* AIM OF THE EXERCISE
Exactly the lines from the one containing "Tap the red unread message badge" through the end of the data, and nothing more, should be retyped; pictures stay out.

==== DATA ====

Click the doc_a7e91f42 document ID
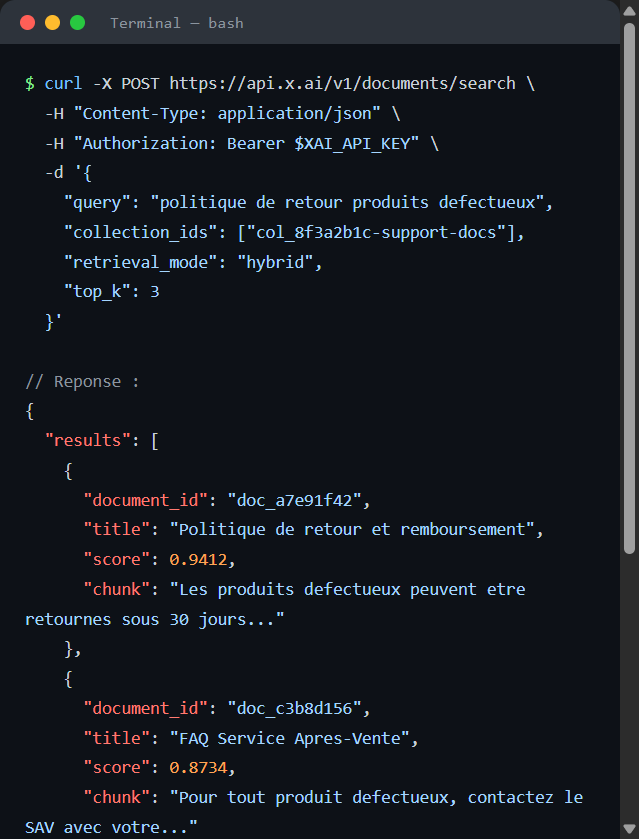639x839 pixels. (x=294, y=500)
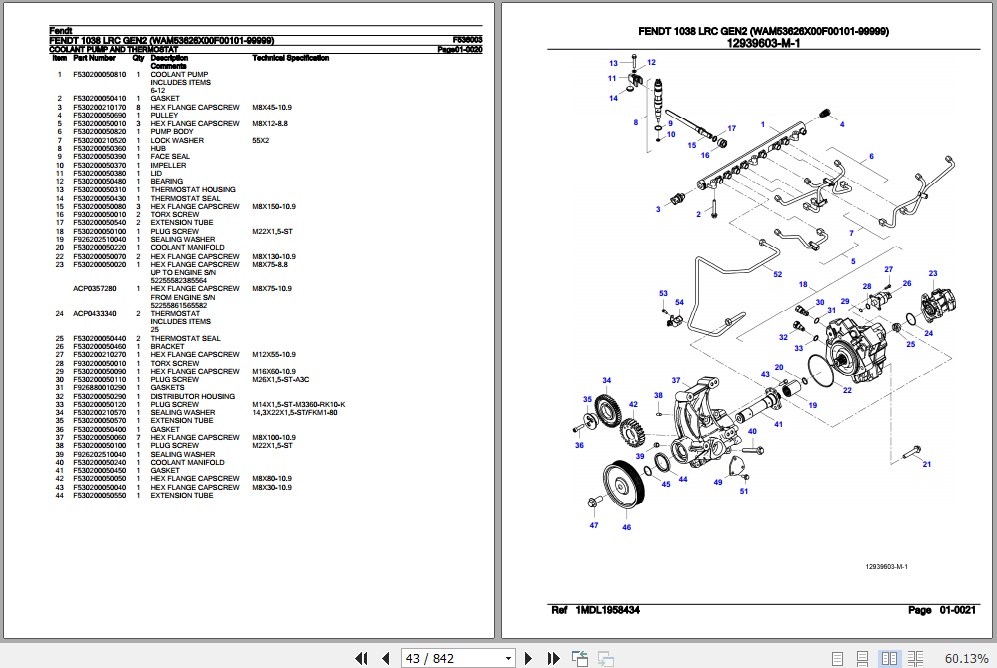The width and height of the screenshot is (997, 668).
Task: Toggle the two-page side-by-side view
Action: [x=888, y=658]
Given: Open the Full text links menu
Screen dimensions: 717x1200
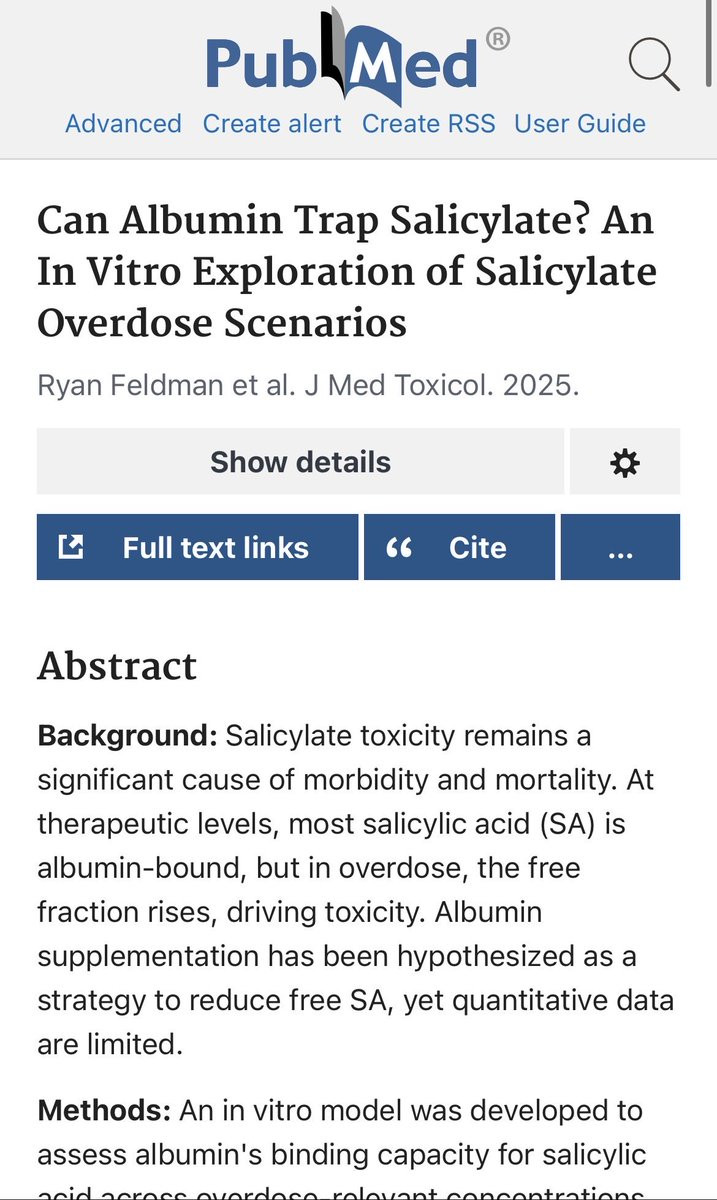Looking at the screenshot, I should (197, 547).
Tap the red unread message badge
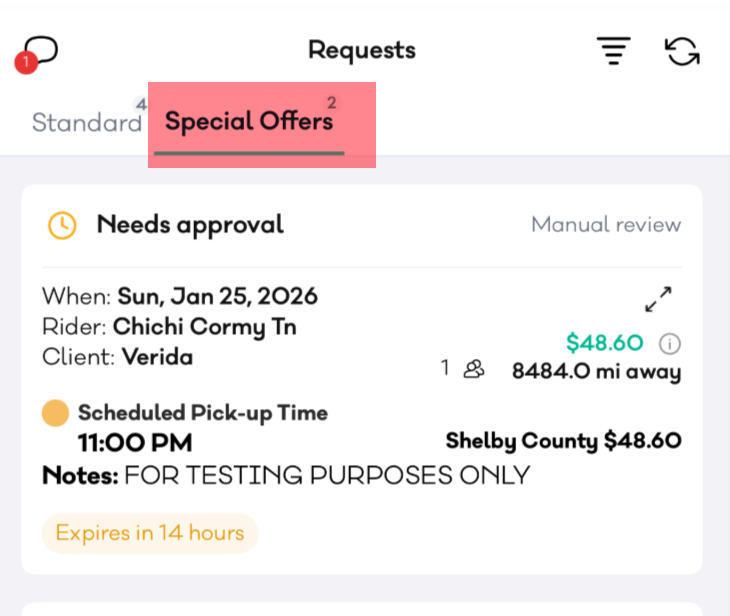 [x=26, y=64]
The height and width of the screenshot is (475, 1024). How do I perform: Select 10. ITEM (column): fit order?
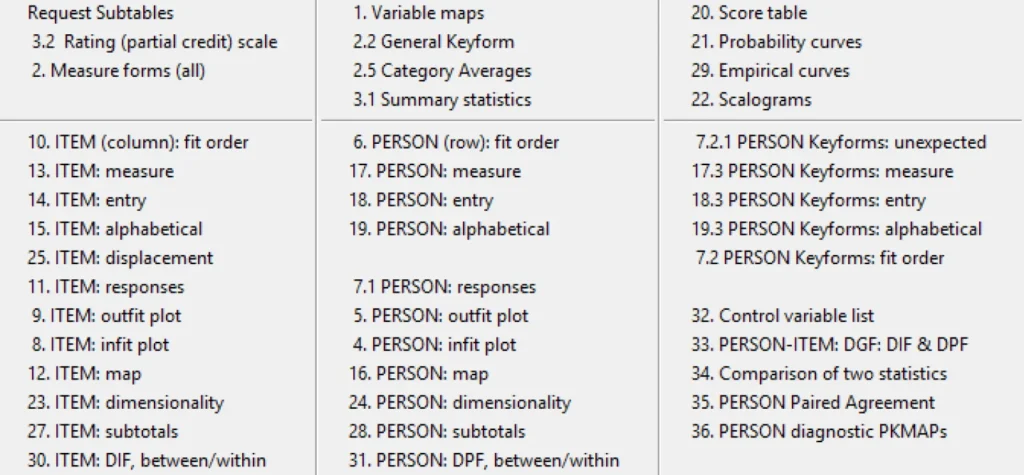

====

* SOLVED EXERCISE
Tap the red unread message badge
 [x=26, y=64]
The height and width of the screenshot is (475, 1024). How do I perform: Select 10. ITEM (column): fit order?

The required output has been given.